Philip Wee, foreign exchange strategist for Asia at DBS, said inflation is seen accelerating further after breaching the higher end of the BSP’s two to four percent target in January.
“With inflation above its official two to four percent target range in January and likely to head higher, the BSP will refrain from easing interest rates,” Wee said.
The BSP emerged as one of the most aggressive central banks in the world last year as it slashed interest rates by 200 basis points, lowered the reserve requirement ratios for banks, extended loans to the national government and purchased government securities in the secondary market.

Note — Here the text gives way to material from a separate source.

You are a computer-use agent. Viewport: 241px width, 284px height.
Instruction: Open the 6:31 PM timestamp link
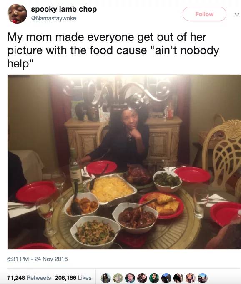pyautogui.click(x=18, y=259)
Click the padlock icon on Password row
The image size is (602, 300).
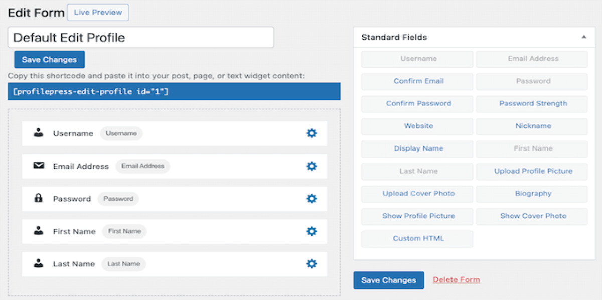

These measures unleashed P2 trillion, more than 11 percent of gross domestic product (GDP), to the financial system.
On Feb. 11, the Monetary Board decided to keep interest rates steady to give the ailing economy a boost, but raised its inflation forecast this year to four percent instead of 3.2 percent as inflation quickened to a two-year high of 4.2 percent in January.
Wee said the Philippines is likely to miss its GDP growth target this year after posting a record contraction of 9.5 percent last year due to the impact of the pandemic.
For one, Wee said the National Economic and Development Authority (NEDA) expects GDP growth to turn negative in the first quarter.
Wee also said more fiscal spending is unlikely after the record P4.5 trillion budget approved last December lifted this year’s budget deficit ceiling to 8.9 percent of GDP from 7.6 percent last year.
Wee said the peso is likely to end the year at 48 to $1 due to the slight decline in overseas Filipino workers’ remittances and the possibility that the country’s current account surplus may return to deficit this year.